How did this become sacred?
Years ago, my mom asked me to help organize the storage room. Among holiday decorations and suitcases, I found three not-small boxes filled with mine and my brother's elementary and middle school art and school work. After negotiation and tears, we reduced it to one small box: 'Cole and Hunter's school and art that Mom wants to keep for some insane reason,' I wrote in Sharpie.
The box remained unopened until October 2024, a year or so after she died.
Decisions Delayed, Grief Displayed
“Do you want me to send you any of this stuff?” I asked my brother.
He laughed. “God, no. ” Understandable. He lives on the other side of the country, has children of his own.
My dad’s response wasn’t much different.
He had saved his mementos of our childhood when he and our mom divorced decades ago.
I pulled everything out and stuffed it on a shelf, alongside the lopsided rope “vase” I’d made my mom in grade school, an effort to mimic the southwestern pottery she loved, and something my brother made with his initials all over it, something I’d deal with later.
Surely I’d be able to throw it all out eventually.
How We Keep What We Keep
Some things are easy to decide what to do with: certain items of clothing, jewelry, higher value art. It’s not that the stories of how people keep and use or display those items aren’t wonderful and moving, but I haven’t had to think terribly hard about what to do with my mom’s jewelry, while finding a note she wrote reminding herself to pick up something from the store stuck between the pages of a book? That I could agonize over for days.
Post-Its with my mom and grandma’s handwriting.
What Matters to You, Matters to Me?
This thought echoed in a conversation I overheard when my cousin Eliza called my dad. Her father had recently died, in his late 90s, only a year after her brother Stephen died from cancer. Their mother had been gone 20-some years. 'I'm finding all this stuff they kept from when we were in kindergarten in France. What am I supposed to do with it? It must have meant something if they kept it for 50 years.'
How do we decide what’s important? When does an object go from a thing, to something precious? When we were nomadic people, we had little choice as to what we could carry—what we needed to survive, to worship. The choice to carry something spoke volumes: I will carry this because it matters, even as space is limited, and miles are long.

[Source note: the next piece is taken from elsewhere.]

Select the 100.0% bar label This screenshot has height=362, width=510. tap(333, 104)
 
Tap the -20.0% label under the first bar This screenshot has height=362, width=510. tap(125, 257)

It’s not so different now. Millennials are less likely to own a home than our parents and grandparents, and many live in smaller spaces than previous generations, meaning we don’t have the physical space to keep both family heirlooms, and our own childhood relics. In my most recent move (my third in as many years), I threw out my high school year books. After reviewing the inscriptions, only remembering a few of the names, I couldn’t understand why I’d carried them around for so long.
Throwing these things out can feel like losing someone all over again.
And yet, what am I supposed to do with this stuff?
And So
And that, to make a long story slightly less long, is the tangled root of Refrigerator Reliquary. The idea that the seemingly insignificant can suddenly become monumentally valuable when someone you love dies. The acknowledgement that sometimes we’re faced with the responsibility of managing objects our loved one valued dearly, but we just…don’t. Or can’t. But at the same time, disposing of feels like a betrayal to that person.
Throwing these things out can feel like losing someone all over again. And yet, what am I supposed to do with this stuff?
For now, it’s a rhetorical question.
For now, I will hang on to just a few more things, like this lopsided vase, and a pile of artwork my brother and I created and my mom held on to, and share the story of its creation, and the love my mom had for it.